**Exercise goal**
Work out how many of the rows below contain the string "coordinates", with case counting, and give only that number.

**Material to process**
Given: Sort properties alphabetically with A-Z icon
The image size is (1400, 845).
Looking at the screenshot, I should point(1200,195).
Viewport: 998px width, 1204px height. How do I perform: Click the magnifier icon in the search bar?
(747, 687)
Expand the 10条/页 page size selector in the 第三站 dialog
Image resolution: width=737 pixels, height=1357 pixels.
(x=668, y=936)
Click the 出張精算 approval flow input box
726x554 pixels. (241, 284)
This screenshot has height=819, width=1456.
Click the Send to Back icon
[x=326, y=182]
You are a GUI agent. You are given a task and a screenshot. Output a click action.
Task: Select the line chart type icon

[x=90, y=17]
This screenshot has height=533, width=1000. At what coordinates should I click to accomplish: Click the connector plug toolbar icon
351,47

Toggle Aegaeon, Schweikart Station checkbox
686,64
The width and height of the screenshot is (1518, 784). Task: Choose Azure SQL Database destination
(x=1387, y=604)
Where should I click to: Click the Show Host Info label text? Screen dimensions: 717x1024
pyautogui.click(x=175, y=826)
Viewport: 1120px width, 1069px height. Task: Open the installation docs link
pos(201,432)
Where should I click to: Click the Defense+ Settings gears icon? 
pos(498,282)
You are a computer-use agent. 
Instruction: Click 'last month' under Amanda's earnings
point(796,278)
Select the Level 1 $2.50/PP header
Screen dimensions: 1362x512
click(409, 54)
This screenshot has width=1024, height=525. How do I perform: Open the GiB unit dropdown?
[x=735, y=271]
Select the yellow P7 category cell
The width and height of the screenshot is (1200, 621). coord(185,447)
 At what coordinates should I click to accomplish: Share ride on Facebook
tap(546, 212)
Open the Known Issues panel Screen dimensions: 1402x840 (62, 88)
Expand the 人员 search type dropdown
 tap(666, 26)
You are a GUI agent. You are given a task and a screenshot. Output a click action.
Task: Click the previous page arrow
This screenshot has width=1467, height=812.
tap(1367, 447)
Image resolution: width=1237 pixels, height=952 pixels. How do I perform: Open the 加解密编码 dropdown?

**Completed task**
2